Scroll Top


Senator Bob Gordon, D-Bergen, speaks at a Budget Committee meeting in support of his bill to provide flood control funding for Bergen County.

TRENTON – Legislation sponsored by Senator Bob Gordon (D-Bergen/Passaic) that would require the state to update its flood maps more frequently and to use federal guidelines as the minimum standards in New Jersey – in order to protect the public from flooding and to facilitate smarter development – is now law.

“In Bergen County, we have seen areas devastated by flooding caused by excessive development near local waterways. Outdated flood maps only exacerbate the problem,” said Senator Gordon, D-Bergen and Passaic. “We need to make sure that our flood maps are updated and at least as protective as those issued by the federal government. These changes will better ensure that local officials, homeowners and business owners have the best information available about the changing flood risks in the area.
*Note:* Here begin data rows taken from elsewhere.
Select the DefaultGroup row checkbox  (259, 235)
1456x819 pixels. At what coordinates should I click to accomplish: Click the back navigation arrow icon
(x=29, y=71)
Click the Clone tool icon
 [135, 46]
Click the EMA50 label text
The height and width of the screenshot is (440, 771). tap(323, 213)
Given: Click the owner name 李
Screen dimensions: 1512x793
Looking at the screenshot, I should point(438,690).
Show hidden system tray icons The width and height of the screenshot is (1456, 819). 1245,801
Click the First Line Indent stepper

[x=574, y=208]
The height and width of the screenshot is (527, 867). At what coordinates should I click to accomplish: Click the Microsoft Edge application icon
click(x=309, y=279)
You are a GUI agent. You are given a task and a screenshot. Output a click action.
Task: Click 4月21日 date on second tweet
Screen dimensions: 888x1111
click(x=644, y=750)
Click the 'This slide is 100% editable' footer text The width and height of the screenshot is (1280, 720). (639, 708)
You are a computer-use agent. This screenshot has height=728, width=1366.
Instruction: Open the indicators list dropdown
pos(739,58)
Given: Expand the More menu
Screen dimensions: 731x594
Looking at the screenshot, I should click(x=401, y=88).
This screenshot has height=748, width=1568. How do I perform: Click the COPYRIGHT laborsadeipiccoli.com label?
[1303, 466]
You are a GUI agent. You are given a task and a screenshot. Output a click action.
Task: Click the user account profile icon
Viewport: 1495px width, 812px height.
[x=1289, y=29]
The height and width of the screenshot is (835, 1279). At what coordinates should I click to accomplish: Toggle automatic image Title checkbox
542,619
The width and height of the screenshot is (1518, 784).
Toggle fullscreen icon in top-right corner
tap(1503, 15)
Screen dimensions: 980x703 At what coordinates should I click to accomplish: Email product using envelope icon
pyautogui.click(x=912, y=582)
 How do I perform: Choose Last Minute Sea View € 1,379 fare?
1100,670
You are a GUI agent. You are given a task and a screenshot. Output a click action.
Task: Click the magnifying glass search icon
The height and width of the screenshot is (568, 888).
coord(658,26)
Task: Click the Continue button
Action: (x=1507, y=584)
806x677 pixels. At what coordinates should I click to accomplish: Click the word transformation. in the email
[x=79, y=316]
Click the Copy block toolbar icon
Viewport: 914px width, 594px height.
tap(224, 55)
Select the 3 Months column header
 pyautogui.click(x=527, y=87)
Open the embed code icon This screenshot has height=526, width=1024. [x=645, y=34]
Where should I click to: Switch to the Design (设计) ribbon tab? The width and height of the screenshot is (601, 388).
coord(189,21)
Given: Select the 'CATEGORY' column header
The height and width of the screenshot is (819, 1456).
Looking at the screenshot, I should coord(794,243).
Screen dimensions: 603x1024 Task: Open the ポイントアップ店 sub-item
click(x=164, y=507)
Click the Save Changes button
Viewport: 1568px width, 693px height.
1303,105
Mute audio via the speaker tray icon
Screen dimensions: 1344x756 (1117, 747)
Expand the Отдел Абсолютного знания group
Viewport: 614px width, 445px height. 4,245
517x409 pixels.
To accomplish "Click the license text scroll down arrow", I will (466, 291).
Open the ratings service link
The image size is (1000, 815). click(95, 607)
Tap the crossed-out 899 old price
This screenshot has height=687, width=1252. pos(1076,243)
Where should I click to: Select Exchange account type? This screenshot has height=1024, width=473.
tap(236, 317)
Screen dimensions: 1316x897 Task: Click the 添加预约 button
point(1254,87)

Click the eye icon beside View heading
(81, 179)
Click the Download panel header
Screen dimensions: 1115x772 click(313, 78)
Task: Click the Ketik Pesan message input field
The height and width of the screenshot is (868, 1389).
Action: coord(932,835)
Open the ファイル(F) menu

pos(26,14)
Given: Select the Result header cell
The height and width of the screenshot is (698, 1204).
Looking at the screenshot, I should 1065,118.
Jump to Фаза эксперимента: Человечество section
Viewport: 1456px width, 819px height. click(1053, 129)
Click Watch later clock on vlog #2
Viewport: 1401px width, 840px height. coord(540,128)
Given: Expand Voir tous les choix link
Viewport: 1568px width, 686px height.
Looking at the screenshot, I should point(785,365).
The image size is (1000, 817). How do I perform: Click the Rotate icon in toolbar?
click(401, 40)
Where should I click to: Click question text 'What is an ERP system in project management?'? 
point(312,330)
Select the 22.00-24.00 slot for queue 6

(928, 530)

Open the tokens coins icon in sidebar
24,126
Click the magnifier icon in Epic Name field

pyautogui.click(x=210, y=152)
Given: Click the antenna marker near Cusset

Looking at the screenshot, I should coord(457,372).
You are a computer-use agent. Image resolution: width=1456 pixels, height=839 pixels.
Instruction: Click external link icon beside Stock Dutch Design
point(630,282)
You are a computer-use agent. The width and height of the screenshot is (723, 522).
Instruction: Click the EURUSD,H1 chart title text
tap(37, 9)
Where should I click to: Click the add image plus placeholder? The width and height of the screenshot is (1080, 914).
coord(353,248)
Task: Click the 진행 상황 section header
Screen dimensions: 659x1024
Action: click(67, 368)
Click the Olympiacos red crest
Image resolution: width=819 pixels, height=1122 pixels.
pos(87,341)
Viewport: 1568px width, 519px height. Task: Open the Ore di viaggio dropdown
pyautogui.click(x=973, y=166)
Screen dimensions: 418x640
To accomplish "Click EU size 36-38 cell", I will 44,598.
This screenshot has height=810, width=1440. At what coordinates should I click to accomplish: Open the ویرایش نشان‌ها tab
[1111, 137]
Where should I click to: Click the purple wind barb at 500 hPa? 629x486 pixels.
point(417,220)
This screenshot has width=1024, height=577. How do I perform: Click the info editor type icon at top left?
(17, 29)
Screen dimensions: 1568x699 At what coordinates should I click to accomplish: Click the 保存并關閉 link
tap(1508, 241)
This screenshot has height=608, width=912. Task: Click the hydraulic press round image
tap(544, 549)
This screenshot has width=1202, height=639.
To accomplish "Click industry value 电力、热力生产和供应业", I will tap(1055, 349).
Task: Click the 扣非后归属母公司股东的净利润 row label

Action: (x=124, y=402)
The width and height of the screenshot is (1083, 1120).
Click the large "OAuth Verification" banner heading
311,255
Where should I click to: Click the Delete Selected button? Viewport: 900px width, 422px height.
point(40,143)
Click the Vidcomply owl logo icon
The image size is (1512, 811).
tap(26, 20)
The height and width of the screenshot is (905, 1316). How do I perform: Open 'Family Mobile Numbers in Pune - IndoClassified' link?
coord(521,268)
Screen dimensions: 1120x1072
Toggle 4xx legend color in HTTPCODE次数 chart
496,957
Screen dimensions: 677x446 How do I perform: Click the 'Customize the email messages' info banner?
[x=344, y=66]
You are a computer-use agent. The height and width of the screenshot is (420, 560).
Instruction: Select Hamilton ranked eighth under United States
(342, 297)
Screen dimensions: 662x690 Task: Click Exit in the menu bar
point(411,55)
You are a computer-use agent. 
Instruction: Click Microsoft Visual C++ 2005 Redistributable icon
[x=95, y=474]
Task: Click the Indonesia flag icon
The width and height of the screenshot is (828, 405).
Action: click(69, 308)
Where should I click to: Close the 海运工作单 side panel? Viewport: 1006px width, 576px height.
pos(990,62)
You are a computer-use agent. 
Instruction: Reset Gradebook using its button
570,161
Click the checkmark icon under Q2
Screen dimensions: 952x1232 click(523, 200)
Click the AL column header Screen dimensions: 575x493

This is important for sound planning but most importantly for the safety and security of our residents.”

Senator Gordon introduced the bill after learning that decades-old flood maps maintained by the state were required to be used in the review process of a proposed development project in New Milford, even though the Federal Emergency Management Agency (FEMA) had more up-to-date mapping.  The use of the Department of Environmental Protection’s map, developed in 1980, created concern from residents that the proposed development project could be built in a flood-prone area. At the time, the most recent FEMA maps were developed in 2005 but under state rules, could not be used in determining flood elevations if a state map existed, according to reports. The law is intended to provide the most accurate data for use by local officials when considering proposed projects – and by potential homeowners and developers when considering building on or purchasing land – in certain areas that may be flood-prone.

The law (S-308) amends the “Flood Hazard Area Control Act” to require the Department of Environmental Protection to update its delineations of flood hazard areas at least once every 15 years and to prioritize the preparations of updates based upon flood risk. It also requires the DEP, immediately upon the adoption of a floodplain delineation by FEMA, to make the new delineations the DEP’s minimum standard for the watercourse provided that it is sufficient to carry and discharge the flood flow of the watercourse and is at least as protective of the public safety, health and general welfare as the department’s. Finally, it requires that a permit application under the “Flood Hazard Area Control Act” be based on a floodplain delineation that is at least as protected as one approved by FEMA.

“The severe losses caused by flooding over the years in our area, and elsewhere in the state after Sandy, have taken a tremendous financial and emotional toll on our residents. We have to build smarter and make sure that development is not taking place in areas that will create additional flood problems down the road,” said Senator Gordon. “Using up-to-date flood zone information and establishing the federal requirements as the minimum standards will better protect our residents and better ensure the stability of our local infrastructure.”

The Assembly approved the bill by a vote of 62-2. The Senate approved the amended bill by a vote of 38-0. The law takes effect immediately.